Alas, this approach met with utter failure; as you will discover if you actually try to run this code, you cannot sort on instances of the XML data type, and therefore you cannot use ROW_NUMBER to uniquely identify them. I thought I was finished, so I asked around on Twitter. Peter Debetta replied with an interesting XQuery method for solving the problem:

DECLARE @x XML
SET @x = '<a><b><c>abc</c><c>def</c></b><b><c>abc</c><c>def</c></b></a>'

SELECT
    b_nodes.unique_b_node,
    c_node.value('(./text())[1]', 'varchar(50)') AS c_val
FROM
(
    SELECT
        b_node.query('.') AS b_xml,
        b_node.value('for $s in . return count(../*[. << $s]) + 1', 'int') AS unique_b_node
    FROM @x.nodes('/a/b') AS b (b_node)
) b_nodes
CROSS APPLY b_nodes.b_xml.nodes('/b/c') AS c (c_node)

This actually works pretty well when your query only returns four rows, or even forty. But it breaks down quickly after that, due to the exponential nature of how the XQuery counts the rows, and at only a few hundred rows I found myself waiting a number of minutes for my results.

Later, Mladen Prajdic decided to jump in and try to help, and he came up with the key to solving the problem: While you can't order on XML instances, you can order on nodes instances resulting from a call to the nodes() function, as shown in the code below. Using ROW_NUMBER in this case would not yield the expected results; since there are four "c" nodes in the output, we would end up with four row numbers. DENSE_RANK, on the other hand, counts ties equally, so all "b" nodes wind up with the same number. A seemingly simple solution, but not exactly intuitive, and it took three of us a surprising amount of work to come up with it.

 

DECLARE @x XML
SET @x = '<a><b><c>abc</c><c>def</c></b><b><c>abc</c><c>def</c></b></a>'

SELECT
    c_node.value('(./text())[1]', 'varchar(50)') AS c_val,
    DENSE_RANK() OVER (ORDER BY b_node) AS unique_b_node
FROM @x.nodes('/a/b') AS b (b_node)
CROSS APPLY b.b_node.nodes('./c') AS c (c_node)

Published Monday, August 03, 2009 9:43 AM by Adam Machanic
Filed under: ,

Comment Notification

If you would like to receive an email when updates are made to this post, please register here

Subscribe to this post's comments using RSS

Comments

 

Alejandro Mesa said:

Adam,

Clever solution, indeed.

I can see in the execution plan, that the segmentation and sequence is done using an id returned by the xml reader.

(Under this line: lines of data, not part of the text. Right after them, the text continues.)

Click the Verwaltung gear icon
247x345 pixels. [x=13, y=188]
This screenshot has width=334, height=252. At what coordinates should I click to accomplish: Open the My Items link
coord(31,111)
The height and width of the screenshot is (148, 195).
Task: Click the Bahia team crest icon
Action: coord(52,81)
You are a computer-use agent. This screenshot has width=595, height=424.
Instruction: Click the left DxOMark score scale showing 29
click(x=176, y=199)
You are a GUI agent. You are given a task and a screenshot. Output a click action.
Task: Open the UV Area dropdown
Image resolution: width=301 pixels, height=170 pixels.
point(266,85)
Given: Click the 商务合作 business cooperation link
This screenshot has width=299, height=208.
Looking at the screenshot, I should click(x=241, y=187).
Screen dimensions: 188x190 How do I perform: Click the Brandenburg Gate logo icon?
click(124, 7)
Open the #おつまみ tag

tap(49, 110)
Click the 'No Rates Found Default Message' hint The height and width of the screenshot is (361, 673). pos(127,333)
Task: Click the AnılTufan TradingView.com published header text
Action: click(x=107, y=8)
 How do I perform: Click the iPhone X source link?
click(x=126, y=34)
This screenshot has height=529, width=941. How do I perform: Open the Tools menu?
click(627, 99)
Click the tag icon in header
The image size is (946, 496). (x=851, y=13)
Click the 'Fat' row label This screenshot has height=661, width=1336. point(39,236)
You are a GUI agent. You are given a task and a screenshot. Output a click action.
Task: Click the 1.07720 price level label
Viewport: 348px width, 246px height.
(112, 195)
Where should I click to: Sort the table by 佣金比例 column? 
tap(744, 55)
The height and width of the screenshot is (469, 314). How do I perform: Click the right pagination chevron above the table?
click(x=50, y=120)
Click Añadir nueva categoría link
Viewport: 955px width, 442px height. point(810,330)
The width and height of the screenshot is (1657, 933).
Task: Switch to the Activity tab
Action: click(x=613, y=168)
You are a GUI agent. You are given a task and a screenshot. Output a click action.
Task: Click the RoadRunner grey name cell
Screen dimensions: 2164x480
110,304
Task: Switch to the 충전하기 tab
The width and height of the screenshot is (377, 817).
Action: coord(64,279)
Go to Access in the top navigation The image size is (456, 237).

Here is another way to accomplish this, but is not as good as the one from Mladen. It uses the all time favorite auxiliary table of numbers, and also relies on counting the parent nodes.

declare @Numbers table (

Number int not null unique

);

insert into

@Numbers(Number)

Values

(1),

(2),

(3),

(4),

(5);

declare @x xml;

set @x = '<a><b><c>abc</c><c>def</c></b><b><c>abc</c><c>def</c></b></a>';

select

T.c.value('(./text())[1]', 'varchar(25)') as c,

N.Number

from

@Numbers as N

cross apply

@x.nodes('/a/b[position() = sql:column("N.Number")]/.') as X(n)

cross apply

X.n.nodes('./c') as T(c)

where

N.Number <= @x.query('count(/a/b)').value('.', 'int');

GO

All this could be avoided if we were able to have access to the position or even the id of the node. BTW, here is connect entry in case you feel like it deserves one more vote.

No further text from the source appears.